ただし、偉大なコメディアンの死は同年配の方々だけでなく、若い人たちにも「まさか、志村さんが」と大きな悲しみと衝撃をもって受け止められました。それだけ志村さんが幅広い年齢層から愛されていたことのあかしもありますが、10代、20代の若い人たちや、働き盛りの30~50代の間でも新型肺炎に対する関心が一気に高まり、世の中の雰囲気が大きく変わったように思います。
4月23日には女優の岡江久美子さんの訃報も伝えられました。テレビドラマなどで拝見する岡江さんの演技には心が癒されるような存在感がありました。それだけにまた、大きな喪失感が社会に広がっています。
志村さんが亡くなった2日後の3月31日には、南アフリカ・ダーバン近郊の病院で、世界的に著名なHIV/エイズ研究者であるギータ・ラムジー博士がCOVID-19の合併症で亡くなりました。彼女は1996年にダーバン市内のセックスワーカーを対象にHIV予防のためのマイクロビサイド(膣内のジェル型殺ウイルス剤)の臨床試験を開始し、以後、女性主導で実行できるHIV感染予防策を追求し続けてきた研究者です。

データ抜粋 =
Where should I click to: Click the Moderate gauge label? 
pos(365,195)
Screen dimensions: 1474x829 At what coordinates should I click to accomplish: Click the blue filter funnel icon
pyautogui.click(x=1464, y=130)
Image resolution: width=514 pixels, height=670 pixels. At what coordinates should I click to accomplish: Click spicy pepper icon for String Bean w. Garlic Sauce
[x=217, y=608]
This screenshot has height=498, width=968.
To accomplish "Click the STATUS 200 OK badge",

...

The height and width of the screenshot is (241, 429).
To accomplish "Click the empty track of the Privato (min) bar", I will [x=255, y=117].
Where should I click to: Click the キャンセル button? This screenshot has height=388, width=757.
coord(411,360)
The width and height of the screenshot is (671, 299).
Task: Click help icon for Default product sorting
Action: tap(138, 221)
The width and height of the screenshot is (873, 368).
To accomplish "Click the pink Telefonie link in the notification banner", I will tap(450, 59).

--

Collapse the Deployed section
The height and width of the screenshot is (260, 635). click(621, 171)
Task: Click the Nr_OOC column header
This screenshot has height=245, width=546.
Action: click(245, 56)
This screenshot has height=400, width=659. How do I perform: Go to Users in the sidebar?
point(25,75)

課題 =
**A)** 引用文に名前が出てくる人物を、一人も漏らさずに挙げてください。
**B)** 引用文によると、ギータ・ラムジー博士がマイクロビサイドの臨床試験を始めたのは何年ですか。
**C)** 引用文から、「ただし、偉大なコメディアンの」を含む語句で始まり「追求し続けてきた研究者です。」で終わる部分を抜き出し、一字も変えずに書き写してください。

解答例 =
**A)** 志村さん、岡江久美子さん、ギータ・ラムジー博士

**B)** 1996年です。

**C)**
ただし、偉大なコメディアンの死は同年配の方々だけでなく、若い人たちにも「まさか、志村さんが」と大きな悲しみと衝撃をもって受け止められました。それだけ志村さんが幅広い年齢層から愛されていたことのあかしもありますが、10代、20代の若い人たちや、働き盛りの30~50代の間でも新型肺炎に対する関心が一気に高まり、世の中の雰囲気が大きく変わったように思います。
4月23日には女優の岡江久美子さんの訃報も伝えられました。テレビドラマなどで拝見する岡江さんの演技には心が癒されるような存在感がありました。それだけにまた、大きな喪失感が社会に広がっています。
志村さんが亡くなった2日後の3月31日には、南アフリカ・ダーバン近郊の病院で、世界的に著名なHIV/エイズ研究者であるギータ・ラムジー博士がCOVID-19の合併症で亡くなりました。彼女は1996年にダーバン市内のセックスワーカーを対象にHIV予防のためのマイクロビサイド(膣内のジェル型殺ウイルス剤)の臨床試験を開始し、以後、女性主導で実行できるHIV感染予防策を追求し続けてきた研究者です。